# [DVD] Gothic 3



## rebel4life (30. Januar 2010)

Hallo,

ich war ganz überrascht, dass dieses mal ein nicht so unbekanntes Spiel dabei ist, Gothic 3 ist nicht schlecht, mehr solche Spiele bitte dazulegen, wäre ne gute Sache.


----------



## Mosed (30. Januar 2010)

Grad am installieren. Aber das Setup ließ sich bei mir nicht über den Launcher starten. Ich musste manuell die Setup.exe aufrufen.
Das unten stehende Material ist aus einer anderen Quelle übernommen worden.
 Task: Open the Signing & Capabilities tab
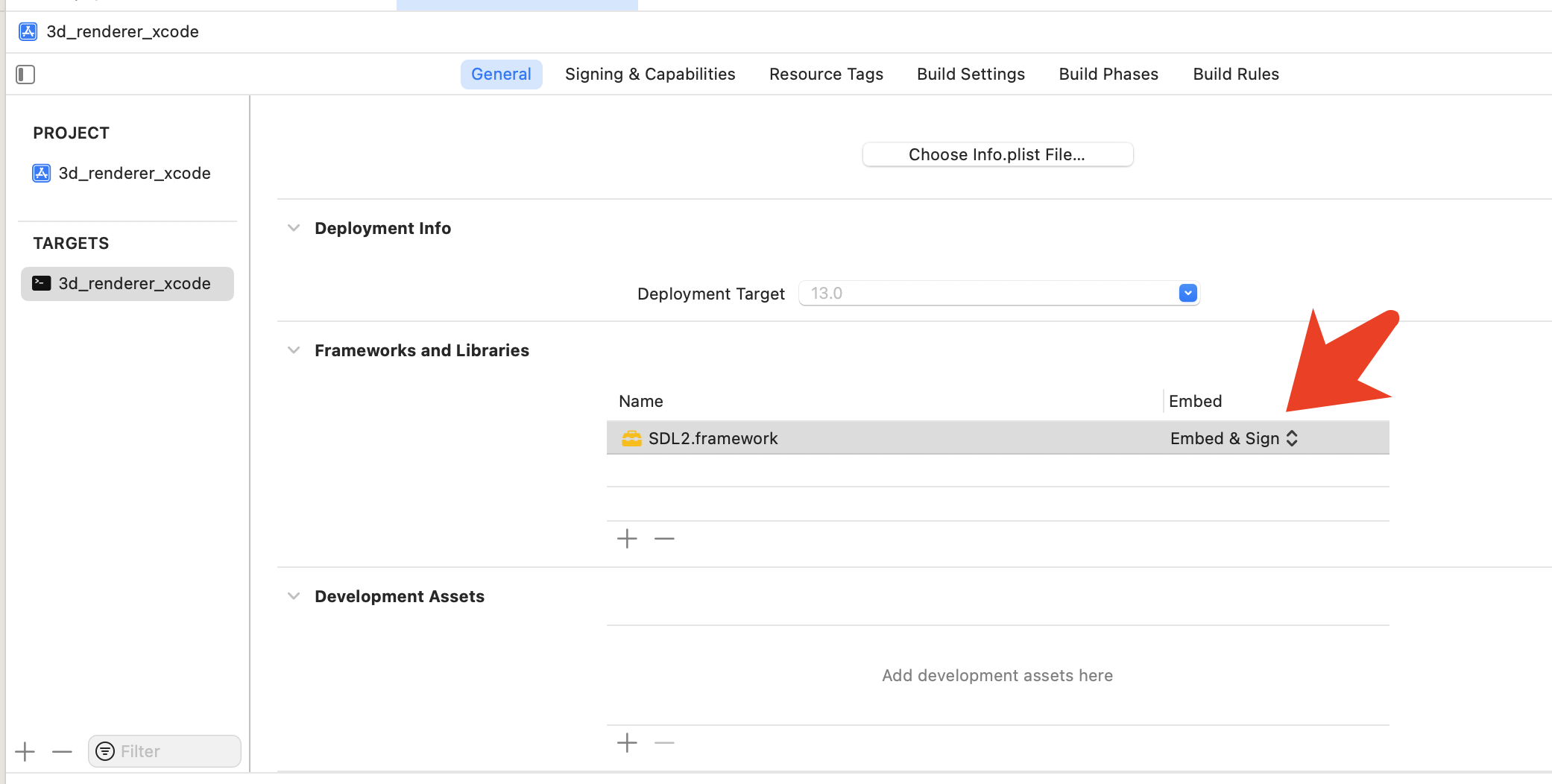coord(650,75)

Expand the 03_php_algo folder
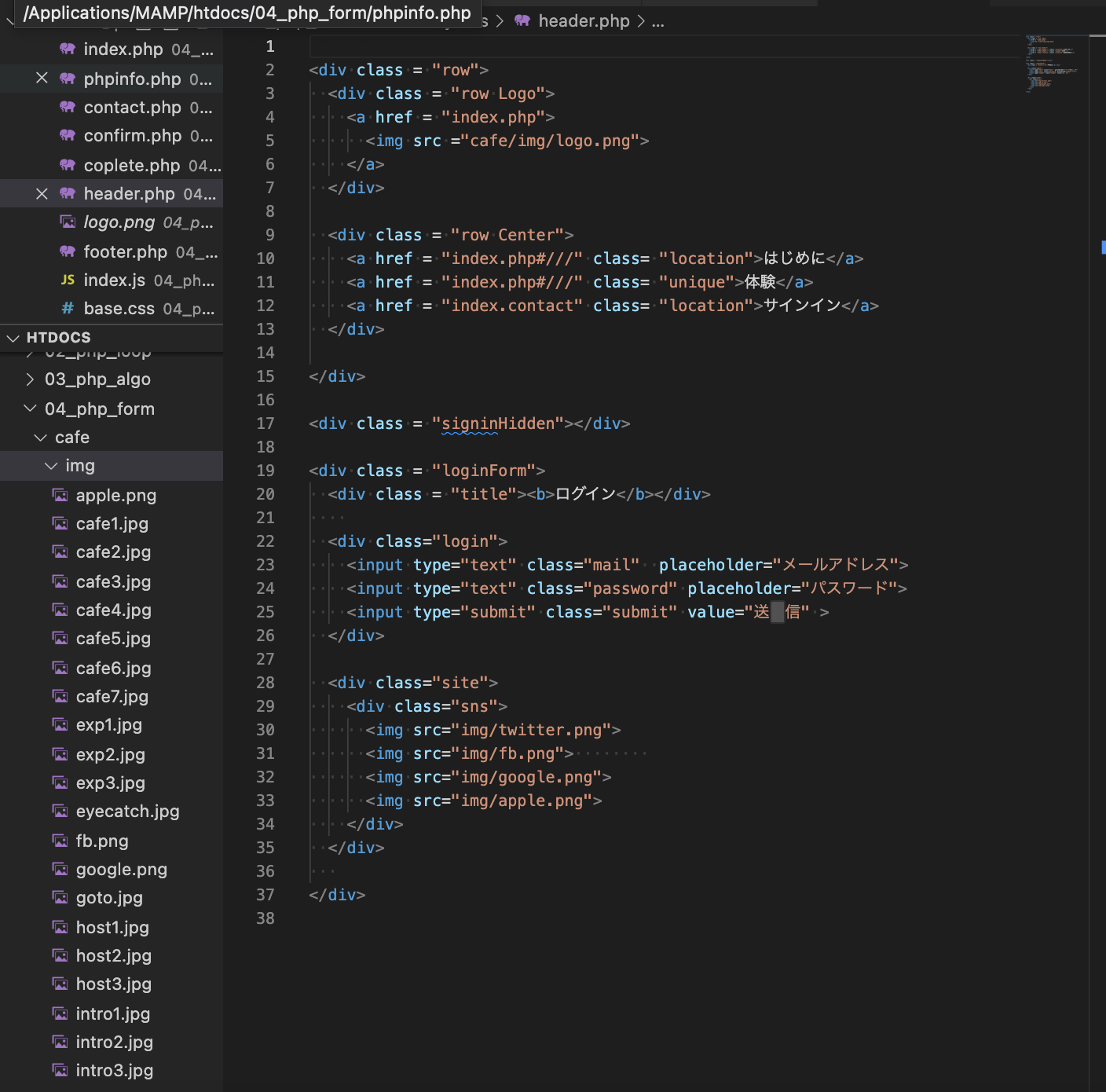(x=30, y=379)
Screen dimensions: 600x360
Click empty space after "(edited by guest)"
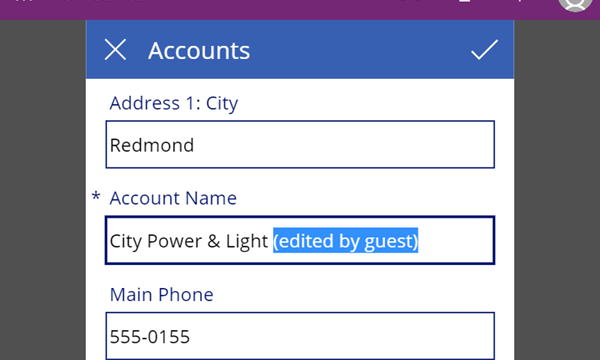tap(455, 241)
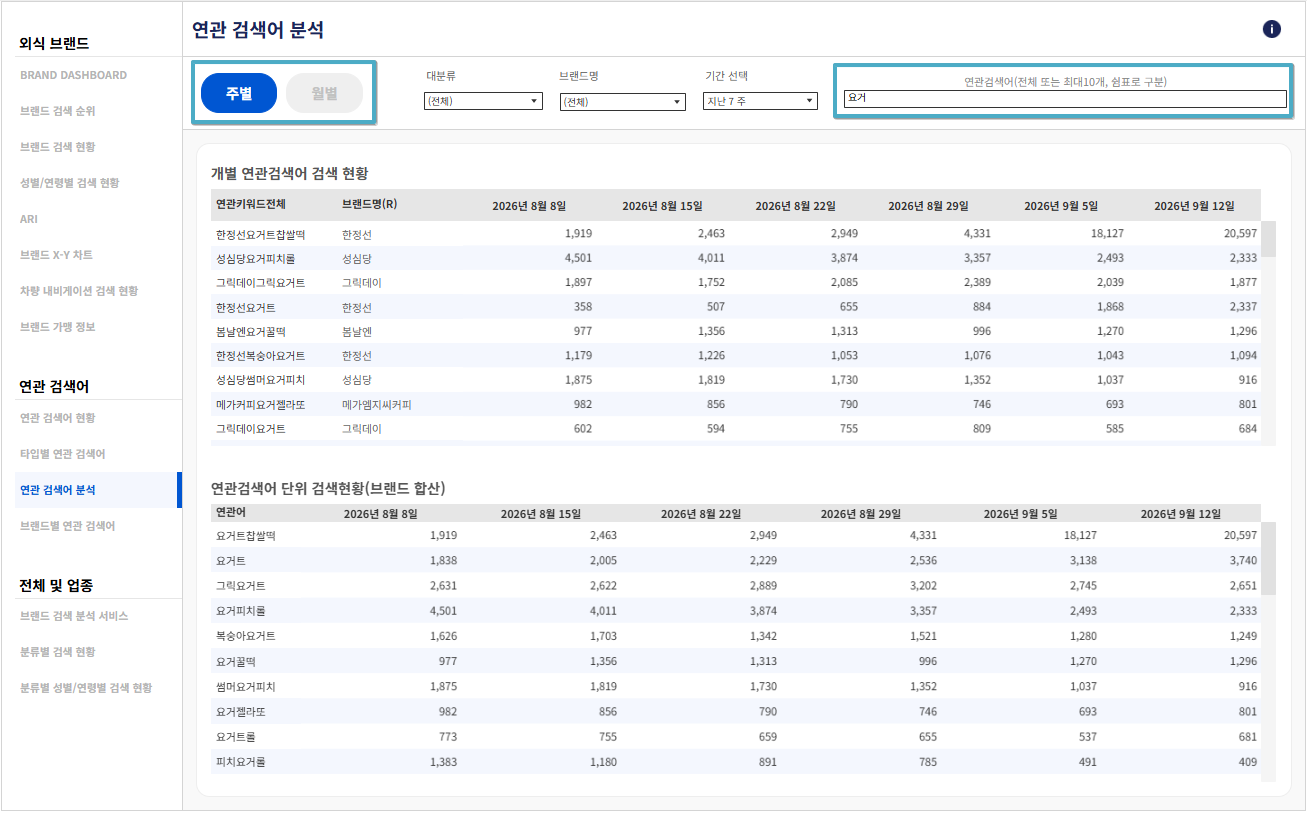Screen dimensions: 1307x814
Task: Click the upper table's vertical scrollbar
Action: (1268, 333)
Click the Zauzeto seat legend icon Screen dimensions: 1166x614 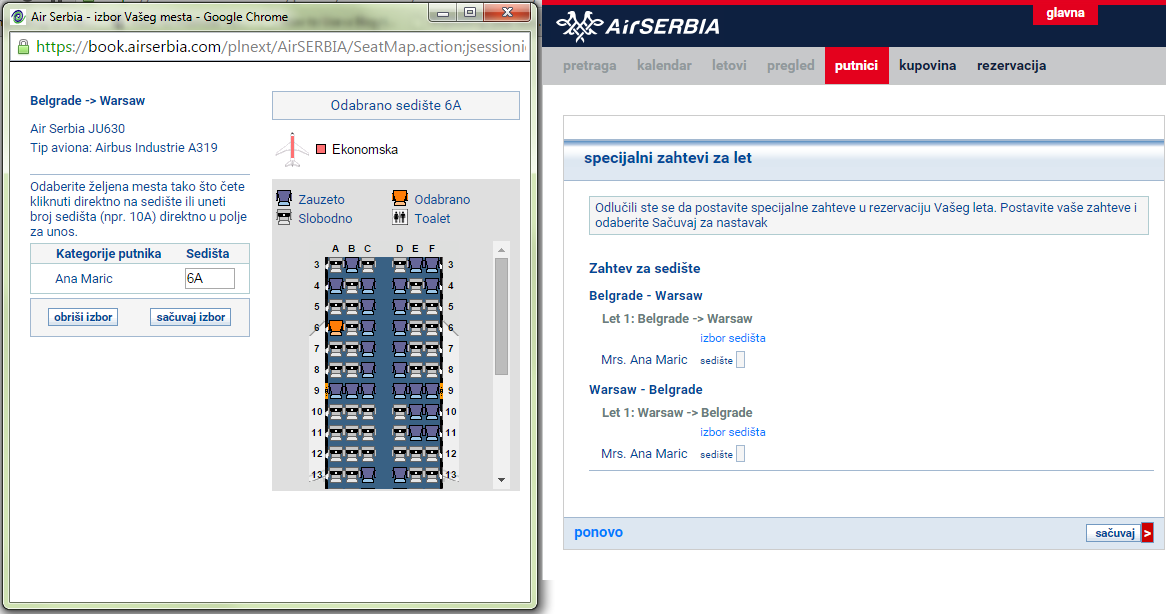(283, 196)
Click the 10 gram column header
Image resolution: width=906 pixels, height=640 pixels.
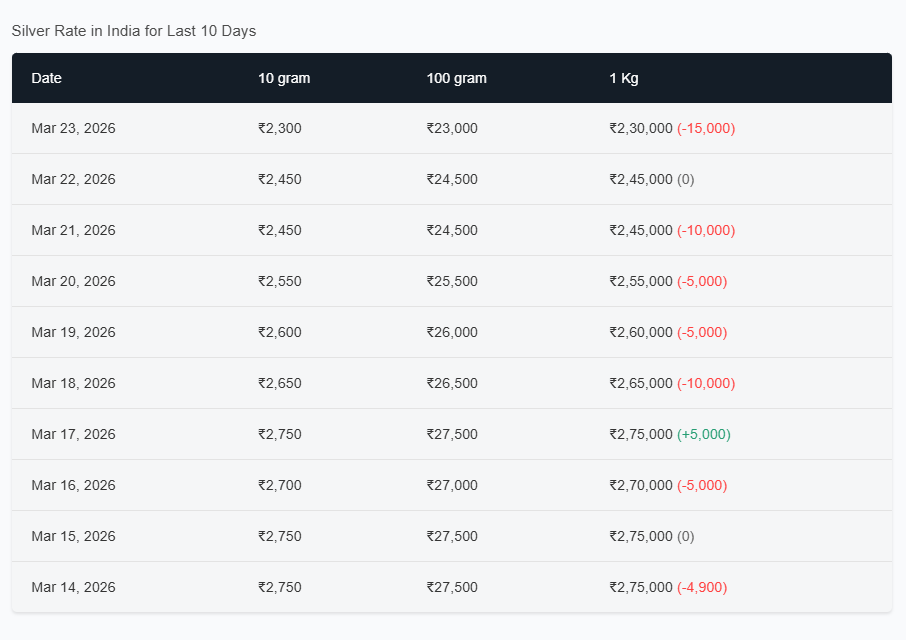pos(284,78)
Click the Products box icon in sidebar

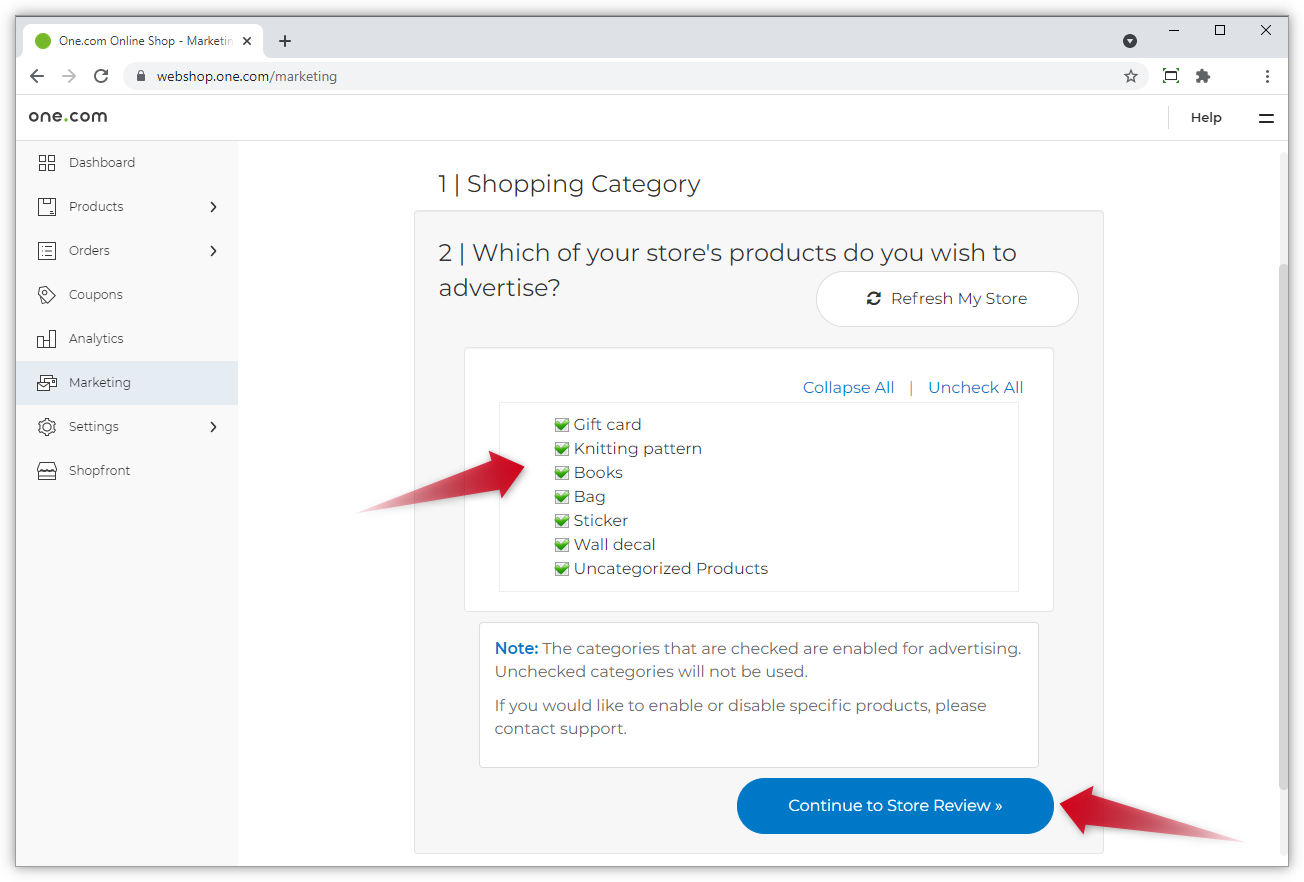46,206
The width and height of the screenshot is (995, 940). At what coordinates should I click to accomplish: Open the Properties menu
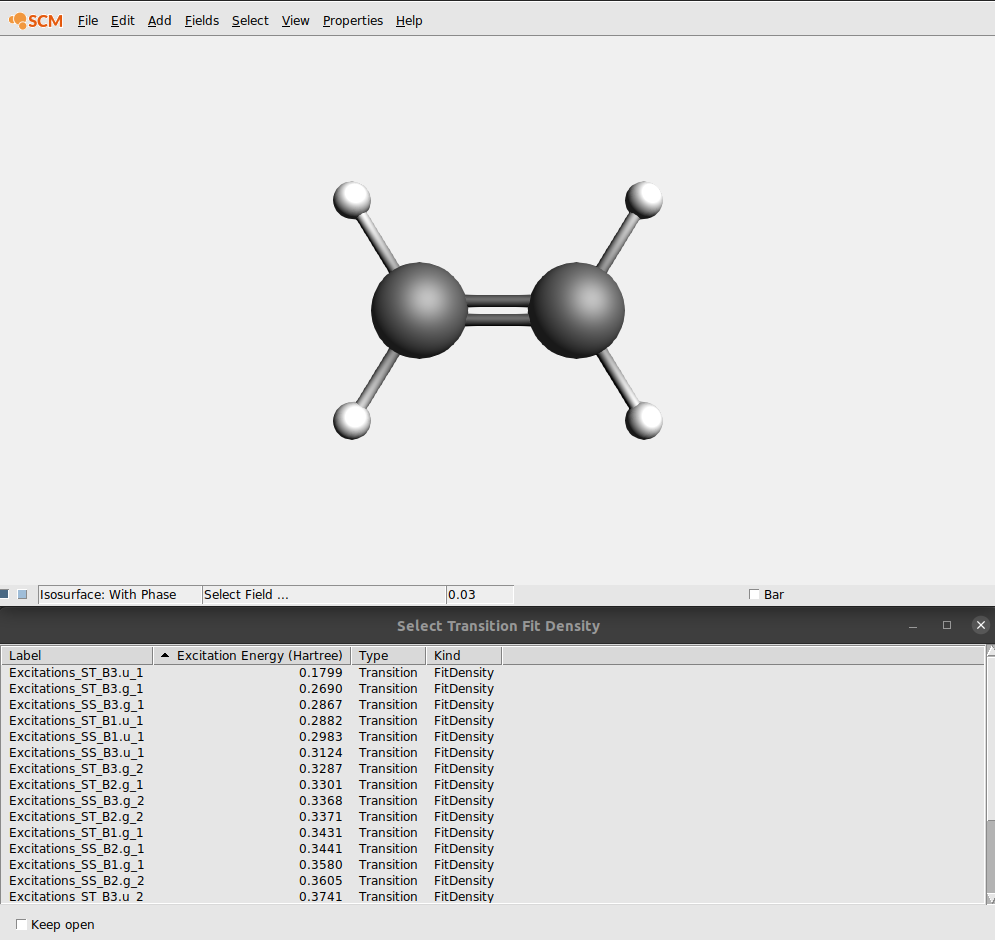pyautogui.click(x=352, y=20)
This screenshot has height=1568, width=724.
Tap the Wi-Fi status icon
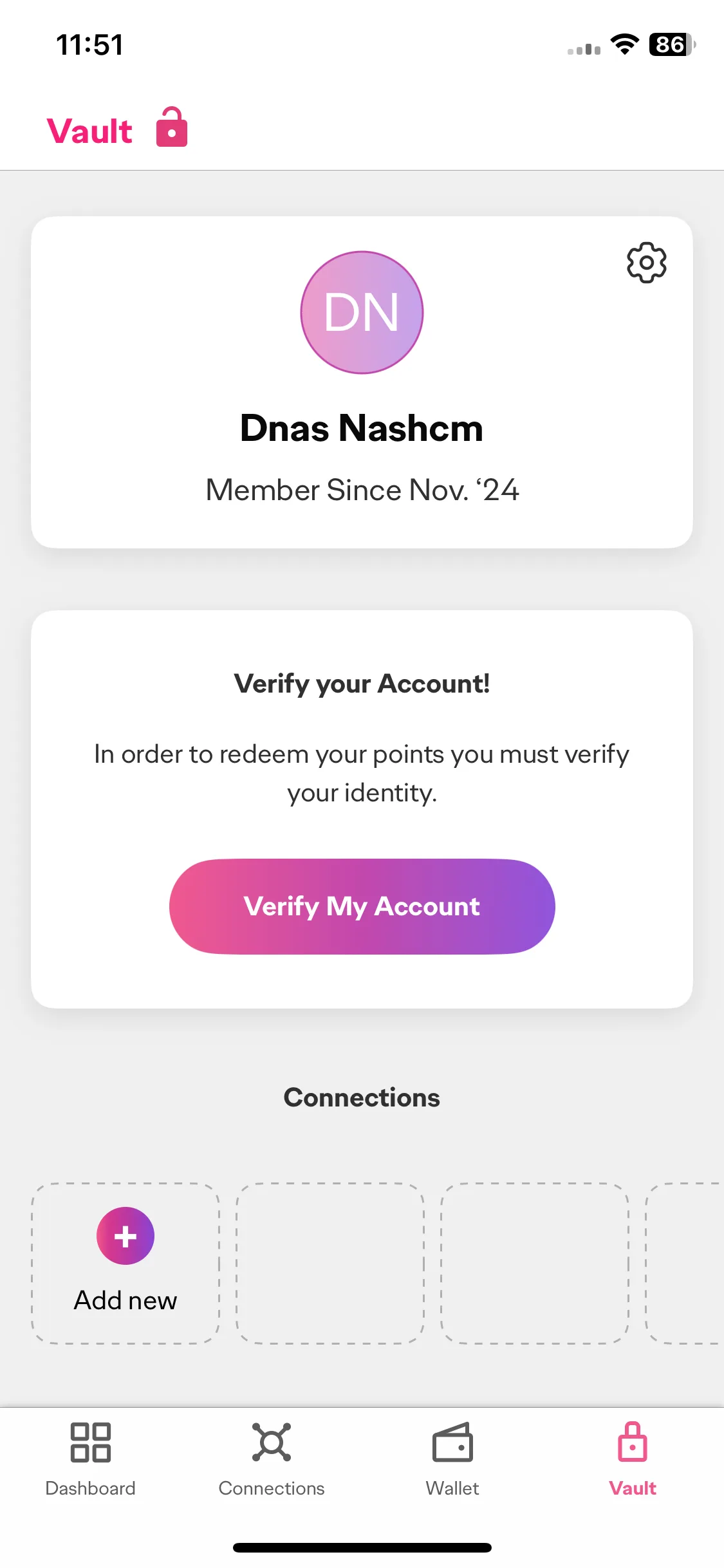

Mal sehen, wie das Spiel so ist. Auf jeden Fall mal nach längerer Zeit eins mit Potential.


----------



## rebel4life (30. Januar 2010)

Ich installier es nächste Woche, denn aufm Laptop ist gerade recht wenig Platz und da es da eh nicht richtig laufen würde, muss ich bis zum nächsten WE warten, denn dann kommt erst mein Ram.


----------



## Mosed (30. Januar 2010)

Der Community Patch installer gibt nur ne Meldung mit nicht vollständigen read und write Memory Anforderungen. Mal sehen, ob einer aus dem netz funktioniert.
Win 7 64bit.


----------



## spockilein (3. Februar 2010)

Der Gothic 3 Tuner funktioniert bei mir nicht.
Er findet die C:\Ini\ge3.ini nicht.
Dann ist das Tool graphisch durcheinander.
Die Suchfunktion hat mir nicht geholfen.
Danke für die Hilfe.

Win7 64Bit. Core Duo2 8800GT


----------



## Joker (3. Februar 2010)

Hab mir auch seit langem wieder die DVD Ausgabe geholt, wirklich ein schöne Beigabe bin gerade Gothic 3 am installieren 



> Der Gothic 3 Tuner funktioniert bei mir nicht.
> Er findet die C:\Ini\ge3.ini nicht.


Hab das selbe Problem.


----------



## rebel4life (3. Februar 2010)

Ich hab gerade festgestellt, dass bei mir 2 DVDs dabei waren...


----------



## GxGamer (4. Februar 2010)

Elementardrache schrieb:


> Grad am installieren. Aber das Setup ließ sich bei mir nicht über den Launcher starten. Ich musste manuell die Setup.exe aufrufen.
> 
> 
> Mal sehen, wie das Spiel so ist. Auf jeden Fall mal nach längerer Zeit eins mit Potential.



Bei mir dasselbe Problem.
Im Launcher auf installieren gedrückt, daraufhin minimiert sich der Launcher und das wars. Habe es manuell gestartet.


----------



## nfsgame (4. Februar 2010)

Joker schrieb:


> Hab mir auch seit langem wieder die DVD Ausgabe geholt, wirklich ein schöne Beigabe bin gerade Gothic 3 am installieren
> 
> 
> Hab das selbe Problem.


Kopiert das Tool in den Installationsort und führt es da (mit Adminrechten) aus .



			
				rebel4life schrieb:
			
		

> Ich hab gerade festgestellt, dass bei mir 2 DVDs dabei waren...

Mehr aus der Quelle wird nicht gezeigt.